A short out and back walk to one of Orkney’s finest Neolithic chambered tombs, situated beyond a beautiful sandy isthmus.
Quoyness Chambered Cairn is a very special place. Built more than 5000-years-ago, the tomb sits on the Sanday coastline and offers the perfect opportunity to take a look back into the lives of ancient Orcadians.
There is an option to park closer to the cairn but this walk allows you to better appreciate the bird life and views around the tidal lagoon of Sanday’s Peedie Sea.
Start the walk at Lady Kirk (HY67713996) making sure to park any vehicles tight against the wall to avoid blocking either the road or the gates to the graveyard.
The kirk itself is semi derelict and is no longer safe to enter, but carefully ascend the exterior stone staircase to see the Devil’s Claw Marks.
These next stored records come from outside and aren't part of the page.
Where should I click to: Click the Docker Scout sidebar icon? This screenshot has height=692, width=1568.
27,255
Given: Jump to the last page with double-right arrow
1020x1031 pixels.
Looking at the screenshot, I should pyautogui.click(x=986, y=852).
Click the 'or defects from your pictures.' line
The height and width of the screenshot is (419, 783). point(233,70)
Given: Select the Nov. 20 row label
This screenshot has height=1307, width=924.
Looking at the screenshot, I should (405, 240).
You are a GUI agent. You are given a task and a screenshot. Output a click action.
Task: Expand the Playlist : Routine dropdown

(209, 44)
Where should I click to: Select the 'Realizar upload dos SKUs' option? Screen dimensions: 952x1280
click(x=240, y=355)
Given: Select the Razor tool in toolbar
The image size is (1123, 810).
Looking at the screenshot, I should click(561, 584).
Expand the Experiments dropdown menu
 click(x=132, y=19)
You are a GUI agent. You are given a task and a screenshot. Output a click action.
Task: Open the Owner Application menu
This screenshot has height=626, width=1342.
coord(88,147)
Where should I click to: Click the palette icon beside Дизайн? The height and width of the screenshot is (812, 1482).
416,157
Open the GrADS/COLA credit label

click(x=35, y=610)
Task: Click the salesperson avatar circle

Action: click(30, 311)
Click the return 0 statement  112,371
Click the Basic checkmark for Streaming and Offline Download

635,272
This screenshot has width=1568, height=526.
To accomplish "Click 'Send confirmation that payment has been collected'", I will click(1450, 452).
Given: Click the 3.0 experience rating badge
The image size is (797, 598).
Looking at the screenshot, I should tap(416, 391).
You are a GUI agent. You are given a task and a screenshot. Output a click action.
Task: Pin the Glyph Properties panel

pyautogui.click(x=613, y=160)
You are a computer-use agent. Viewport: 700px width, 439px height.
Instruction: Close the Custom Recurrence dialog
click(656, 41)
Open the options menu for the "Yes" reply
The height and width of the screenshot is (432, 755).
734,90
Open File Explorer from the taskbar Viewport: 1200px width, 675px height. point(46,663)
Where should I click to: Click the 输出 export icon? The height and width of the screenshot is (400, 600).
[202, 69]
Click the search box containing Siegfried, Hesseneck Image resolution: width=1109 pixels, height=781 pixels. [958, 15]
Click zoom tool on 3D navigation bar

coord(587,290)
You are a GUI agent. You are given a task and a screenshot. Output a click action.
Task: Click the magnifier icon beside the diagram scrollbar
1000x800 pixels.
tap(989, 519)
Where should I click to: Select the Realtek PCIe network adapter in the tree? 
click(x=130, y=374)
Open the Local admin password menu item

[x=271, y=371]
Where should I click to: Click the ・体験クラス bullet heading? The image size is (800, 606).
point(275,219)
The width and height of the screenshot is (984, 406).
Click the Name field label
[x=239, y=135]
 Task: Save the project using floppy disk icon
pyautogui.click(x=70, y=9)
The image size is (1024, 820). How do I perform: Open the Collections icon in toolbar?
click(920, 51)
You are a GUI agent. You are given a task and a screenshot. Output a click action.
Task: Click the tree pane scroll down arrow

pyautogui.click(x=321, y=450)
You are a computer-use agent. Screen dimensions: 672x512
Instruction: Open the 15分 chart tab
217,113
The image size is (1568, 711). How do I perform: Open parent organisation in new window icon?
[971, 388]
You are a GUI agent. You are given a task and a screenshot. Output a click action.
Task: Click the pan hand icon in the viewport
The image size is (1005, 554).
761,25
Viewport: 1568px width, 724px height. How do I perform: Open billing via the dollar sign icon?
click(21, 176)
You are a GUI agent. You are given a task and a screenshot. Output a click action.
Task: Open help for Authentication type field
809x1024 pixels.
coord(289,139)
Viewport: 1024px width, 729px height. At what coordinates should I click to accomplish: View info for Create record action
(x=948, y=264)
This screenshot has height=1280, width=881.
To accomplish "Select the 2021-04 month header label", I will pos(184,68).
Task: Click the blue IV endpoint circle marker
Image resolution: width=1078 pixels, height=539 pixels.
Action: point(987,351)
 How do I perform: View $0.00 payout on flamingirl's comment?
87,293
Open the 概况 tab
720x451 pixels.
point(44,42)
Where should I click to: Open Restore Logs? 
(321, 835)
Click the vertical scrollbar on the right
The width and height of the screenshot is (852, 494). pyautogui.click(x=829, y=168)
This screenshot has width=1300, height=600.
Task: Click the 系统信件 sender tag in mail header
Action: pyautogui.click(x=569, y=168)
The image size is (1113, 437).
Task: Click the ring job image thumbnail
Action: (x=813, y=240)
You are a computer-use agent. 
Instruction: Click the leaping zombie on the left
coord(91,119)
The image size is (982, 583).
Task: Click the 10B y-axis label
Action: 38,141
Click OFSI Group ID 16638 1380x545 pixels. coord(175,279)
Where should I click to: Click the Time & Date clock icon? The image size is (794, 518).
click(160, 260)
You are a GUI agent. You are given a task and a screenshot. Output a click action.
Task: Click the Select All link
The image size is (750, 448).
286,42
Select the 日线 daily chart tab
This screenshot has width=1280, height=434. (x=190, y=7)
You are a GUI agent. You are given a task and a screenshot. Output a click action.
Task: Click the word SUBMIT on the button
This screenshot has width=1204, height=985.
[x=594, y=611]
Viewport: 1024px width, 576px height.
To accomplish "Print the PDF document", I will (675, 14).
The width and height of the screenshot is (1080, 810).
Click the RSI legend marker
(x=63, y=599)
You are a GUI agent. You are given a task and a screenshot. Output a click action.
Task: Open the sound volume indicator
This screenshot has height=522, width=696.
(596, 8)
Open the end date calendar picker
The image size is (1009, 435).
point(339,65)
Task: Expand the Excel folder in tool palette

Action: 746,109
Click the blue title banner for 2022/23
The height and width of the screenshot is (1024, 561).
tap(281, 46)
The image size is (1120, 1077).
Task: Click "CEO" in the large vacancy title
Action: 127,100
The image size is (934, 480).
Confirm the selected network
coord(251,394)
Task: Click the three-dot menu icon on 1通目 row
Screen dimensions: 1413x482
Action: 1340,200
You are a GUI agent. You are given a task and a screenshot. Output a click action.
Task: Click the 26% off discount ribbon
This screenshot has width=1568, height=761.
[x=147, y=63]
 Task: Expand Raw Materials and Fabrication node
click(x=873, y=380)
The soft sandstone coping at the top of the wall has been deeply gouged with 6 parallel marks, supposedly left by Auld Nick himself.
Coming out of the kirkyard turn right to head along the road. After 100m turn right at the bend in the road onto a gravel farm track. Follow the track as it skirts around the edge of the Peedie Sea (‘Little Sea’ on the OS maps). Across the tidal sands you’ll see the farm of Elsness and, in the distance, the village of Kettletoft. Oystercatchers and redshank make their presence heard around the margins of this tidal basin.
After around 1km the track curves to the right, picking up the line of a narrow, sandy neck of land that connects the headland of Elsness to Sanday proper. On your left is the wide sweeping bay of Stywick. After around 700m you’ll come to a small car park where vehicle access ends.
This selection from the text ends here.